* BEGIN Source data *
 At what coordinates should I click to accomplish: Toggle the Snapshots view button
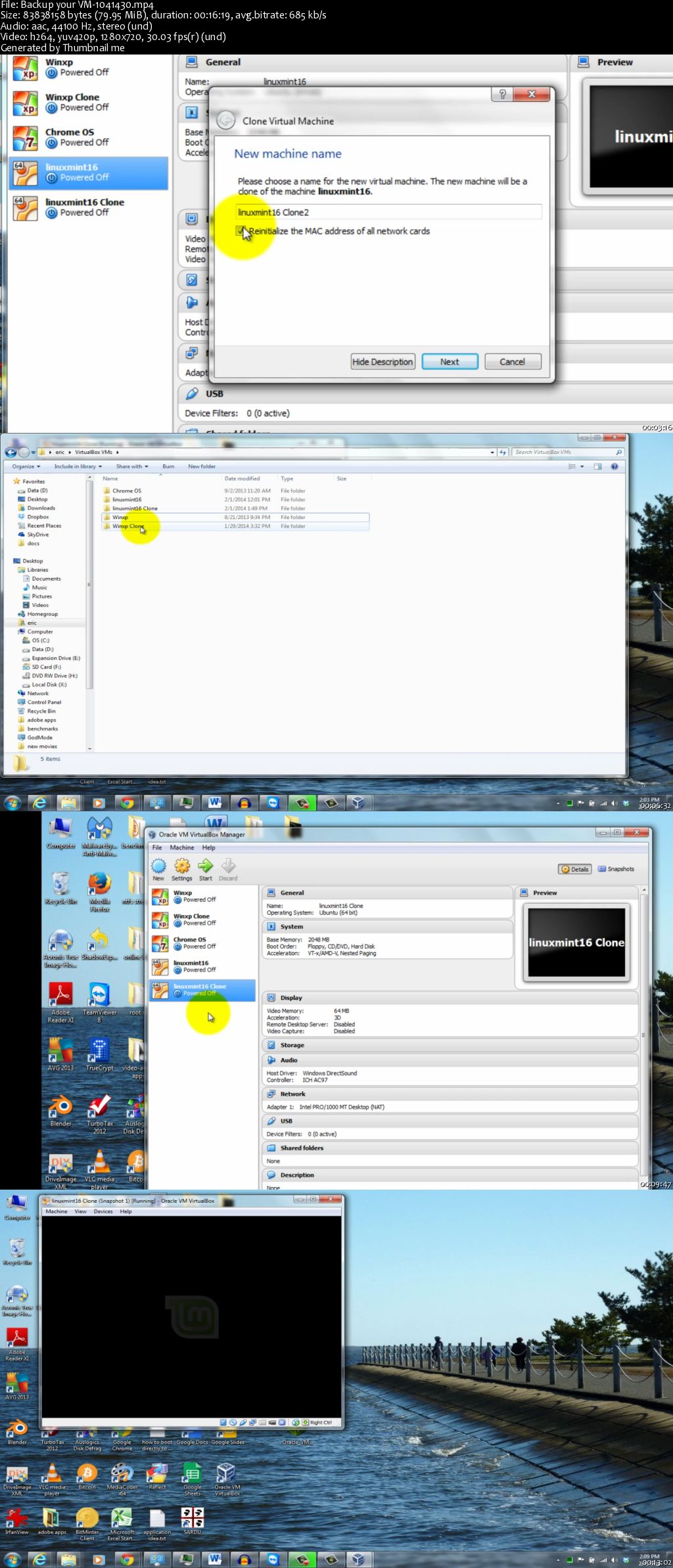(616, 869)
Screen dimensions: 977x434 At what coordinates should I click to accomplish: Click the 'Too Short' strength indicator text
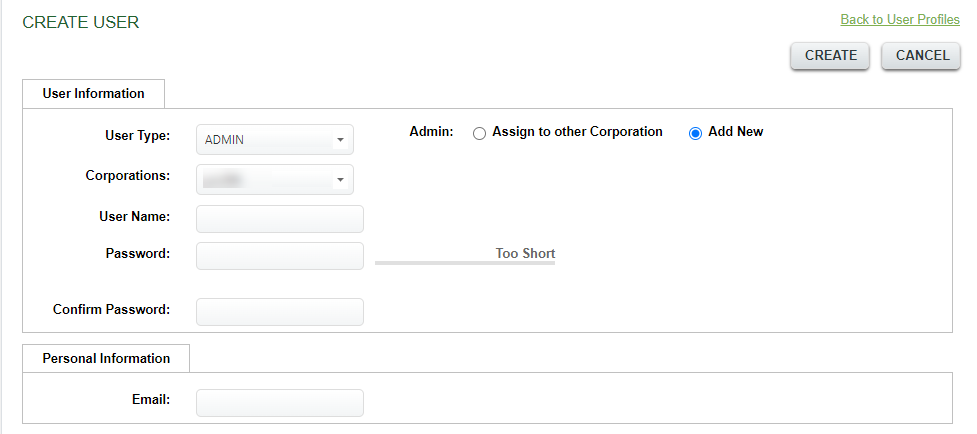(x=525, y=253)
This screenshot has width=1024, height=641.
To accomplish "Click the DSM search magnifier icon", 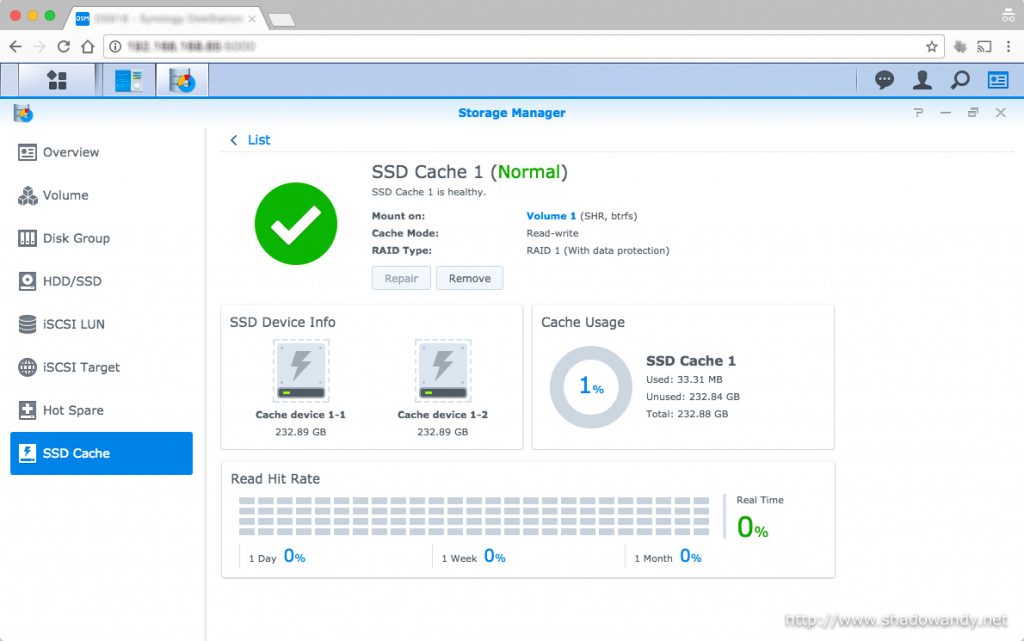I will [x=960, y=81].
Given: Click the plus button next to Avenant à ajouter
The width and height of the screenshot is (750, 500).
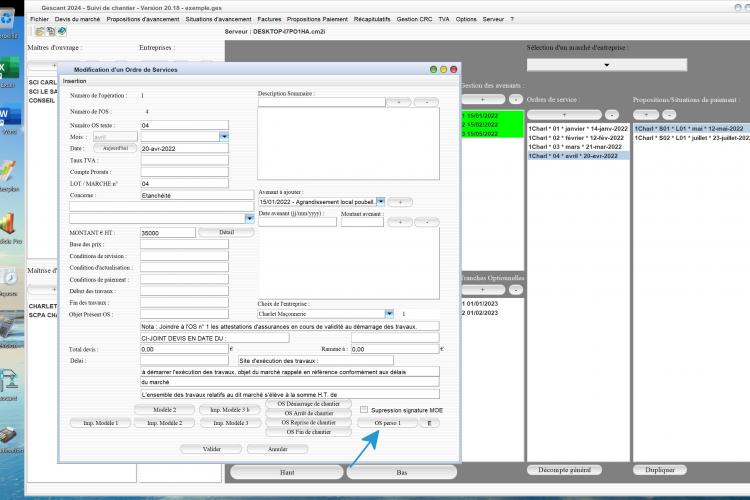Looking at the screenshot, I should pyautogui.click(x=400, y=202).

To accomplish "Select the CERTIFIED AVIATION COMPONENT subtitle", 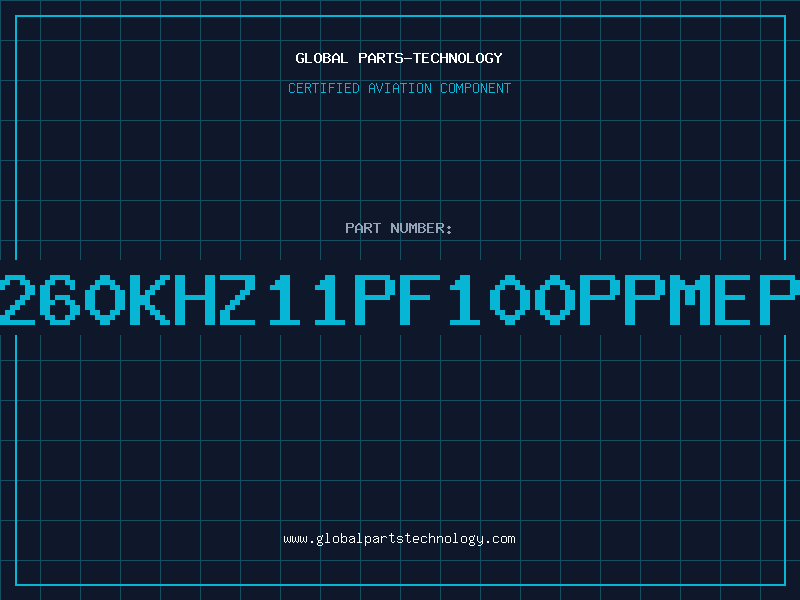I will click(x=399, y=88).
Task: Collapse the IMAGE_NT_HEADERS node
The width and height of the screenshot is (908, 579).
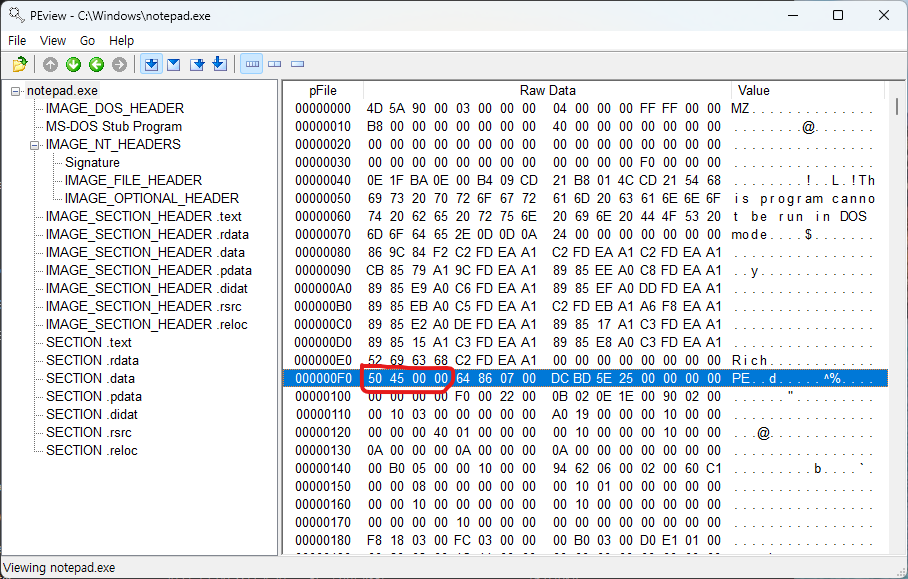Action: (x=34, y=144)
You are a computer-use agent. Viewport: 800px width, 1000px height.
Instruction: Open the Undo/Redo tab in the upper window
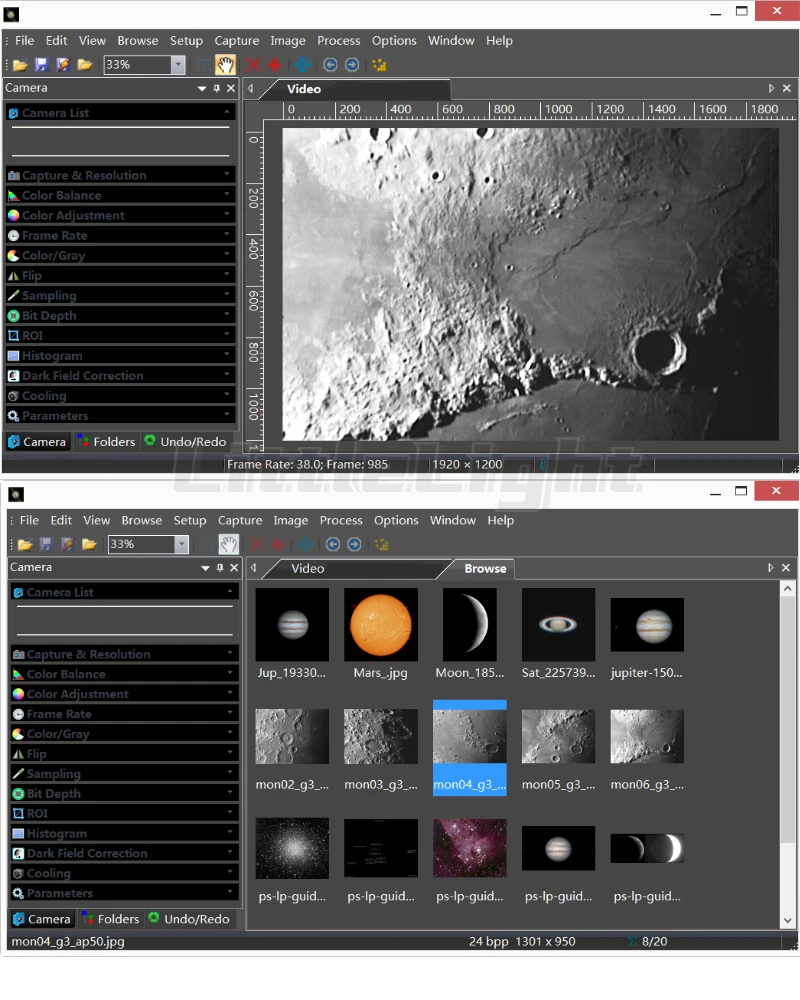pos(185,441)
* END Source data *
Work instructions
Identify each line in the items above that contains the word "what", and copy every such line in full.

Response to the exercise
 At what coordinates should I click to accomplish: Toggle the Snapshots view button
Screen dimensions: 977x434 At what coordinates should I click to accomplish: Click the 'Too Short' strength indicator text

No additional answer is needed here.